◆ Page extract
Lovely God. You have a wonderful spirit (you do) and my faith
in you is implicit; no reason
to doubt my sincerity, despite our previous relation.

Mortality concentrates the mind and can heighten everyday experience. Writer-Davies wonders what will remain of him once he has gone. I particularly liked the cynicism and wit of ‘Dead Poets’ in which he pokes fun at a trinity of editors, poets and doctors. The poem starts ‘editors / disapprove of poets’ and compares them with doctors dreaming of a hospital without patients. Both editors and doctors resent the people they are serving and:

like cadavers
poets are easier to edit
dead

and glamoured by their decease
may
even increase their readers (from a few to not very many)

◆ Dataset records

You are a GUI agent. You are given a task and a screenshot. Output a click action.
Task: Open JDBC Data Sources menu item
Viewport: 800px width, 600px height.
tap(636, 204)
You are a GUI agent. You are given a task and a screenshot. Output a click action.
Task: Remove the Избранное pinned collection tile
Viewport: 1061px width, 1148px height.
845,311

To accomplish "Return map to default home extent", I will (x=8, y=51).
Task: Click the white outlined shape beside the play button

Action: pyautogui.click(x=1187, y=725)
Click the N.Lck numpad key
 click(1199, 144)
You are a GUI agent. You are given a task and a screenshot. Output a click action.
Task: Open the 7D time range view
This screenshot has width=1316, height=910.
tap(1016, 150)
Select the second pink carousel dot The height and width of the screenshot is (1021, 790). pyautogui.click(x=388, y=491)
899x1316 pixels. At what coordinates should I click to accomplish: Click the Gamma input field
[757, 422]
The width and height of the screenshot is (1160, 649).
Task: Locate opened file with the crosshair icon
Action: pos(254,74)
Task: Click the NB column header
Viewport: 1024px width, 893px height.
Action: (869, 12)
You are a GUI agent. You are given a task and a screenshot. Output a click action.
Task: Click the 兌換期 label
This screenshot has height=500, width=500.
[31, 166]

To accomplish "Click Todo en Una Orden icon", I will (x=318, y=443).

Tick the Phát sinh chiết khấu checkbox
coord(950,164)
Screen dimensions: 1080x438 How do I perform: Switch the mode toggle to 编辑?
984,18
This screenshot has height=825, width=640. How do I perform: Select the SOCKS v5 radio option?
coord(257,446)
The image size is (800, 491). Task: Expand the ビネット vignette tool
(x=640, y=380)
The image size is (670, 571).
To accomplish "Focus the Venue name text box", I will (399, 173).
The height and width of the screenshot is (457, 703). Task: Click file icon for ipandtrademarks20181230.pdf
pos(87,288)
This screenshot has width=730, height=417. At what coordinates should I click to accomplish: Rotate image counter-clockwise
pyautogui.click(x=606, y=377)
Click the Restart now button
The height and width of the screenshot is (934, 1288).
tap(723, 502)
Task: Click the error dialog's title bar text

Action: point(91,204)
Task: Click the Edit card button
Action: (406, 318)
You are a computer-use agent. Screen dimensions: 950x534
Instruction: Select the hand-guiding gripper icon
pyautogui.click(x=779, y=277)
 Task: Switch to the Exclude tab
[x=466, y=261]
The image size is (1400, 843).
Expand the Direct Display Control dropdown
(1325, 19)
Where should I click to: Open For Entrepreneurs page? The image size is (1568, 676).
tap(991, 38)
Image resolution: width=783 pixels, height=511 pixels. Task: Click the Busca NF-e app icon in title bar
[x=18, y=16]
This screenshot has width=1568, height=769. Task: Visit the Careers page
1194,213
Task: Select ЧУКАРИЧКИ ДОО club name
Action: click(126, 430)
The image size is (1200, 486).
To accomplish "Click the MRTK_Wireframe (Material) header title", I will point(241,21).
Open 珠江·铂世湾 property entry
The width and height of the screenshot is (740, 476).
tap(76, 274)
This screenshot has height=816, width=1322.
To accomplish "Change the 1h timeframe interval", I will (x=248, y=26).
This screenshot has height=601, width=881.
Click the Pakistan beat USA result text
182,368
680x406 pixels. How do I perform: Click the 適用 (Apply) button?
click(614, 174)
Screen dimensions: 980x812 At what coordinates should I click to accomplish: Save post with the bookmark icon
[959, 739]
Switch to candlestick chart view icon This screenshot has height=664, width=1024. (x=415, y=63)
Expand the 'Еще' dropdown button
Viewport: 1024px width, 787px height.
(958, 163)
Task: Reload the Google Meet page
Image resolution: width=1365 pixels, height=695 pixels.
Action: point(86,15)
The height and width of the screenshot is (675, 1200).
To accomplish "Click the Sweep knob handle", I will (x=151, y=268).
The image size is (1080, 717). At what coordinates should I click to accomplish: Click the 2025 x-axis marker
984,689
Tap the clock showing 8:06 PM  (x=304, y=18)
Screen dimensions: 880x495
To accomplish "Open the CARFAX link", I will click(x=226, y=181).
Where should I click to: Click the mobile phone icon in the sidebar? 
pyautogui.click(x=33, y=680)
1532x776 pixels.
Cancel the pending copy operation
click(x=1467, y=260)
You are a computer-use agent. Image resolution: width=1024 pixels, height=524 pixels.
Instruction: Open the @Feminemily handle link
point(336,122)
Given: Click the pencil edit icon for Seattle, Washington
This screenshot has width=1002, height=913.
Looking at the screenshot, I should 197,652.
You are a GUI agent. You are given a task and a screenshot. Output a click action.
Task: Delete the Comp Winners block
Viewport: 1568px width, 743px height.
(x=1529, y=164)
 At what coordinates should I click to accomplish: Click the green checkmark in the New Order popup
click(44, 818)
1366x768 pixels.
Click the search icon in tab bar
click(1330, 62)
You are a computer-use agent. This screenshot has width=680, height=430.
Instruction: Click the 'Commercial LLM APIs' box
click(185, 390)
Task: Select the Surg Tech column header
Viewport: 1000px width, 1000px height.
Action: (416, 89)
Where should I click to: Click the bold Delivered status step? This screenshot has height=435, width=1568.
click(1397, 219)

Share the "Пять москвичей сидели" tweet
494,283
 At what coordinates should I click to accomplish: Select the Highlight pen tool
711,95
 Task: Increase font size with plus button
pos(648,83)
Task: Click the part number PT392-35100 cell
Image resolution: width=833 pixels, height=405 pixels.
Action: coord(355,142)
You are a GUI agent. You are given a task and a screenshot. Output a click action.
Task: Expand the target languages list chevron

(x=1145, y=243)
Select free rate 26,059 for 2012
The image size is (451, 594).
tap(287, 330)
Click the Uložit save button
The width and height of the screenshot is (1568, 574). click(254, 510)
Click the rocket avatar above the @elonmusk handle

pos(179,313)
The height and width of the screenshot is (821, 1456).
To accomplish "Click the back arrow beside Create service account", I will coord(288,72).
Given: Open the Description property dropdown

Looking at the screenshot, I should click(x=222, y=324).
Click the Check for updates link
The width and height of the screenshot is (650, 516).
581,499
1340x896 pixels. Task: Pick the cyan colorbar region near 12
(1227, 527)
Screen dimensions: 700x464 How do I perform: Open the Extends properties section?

◆ What needs to be done
In the poetry review, what does the poem 'Dead Poets' compare editors with?

◆ Response area
Doctors dreaming of a hospital without patients.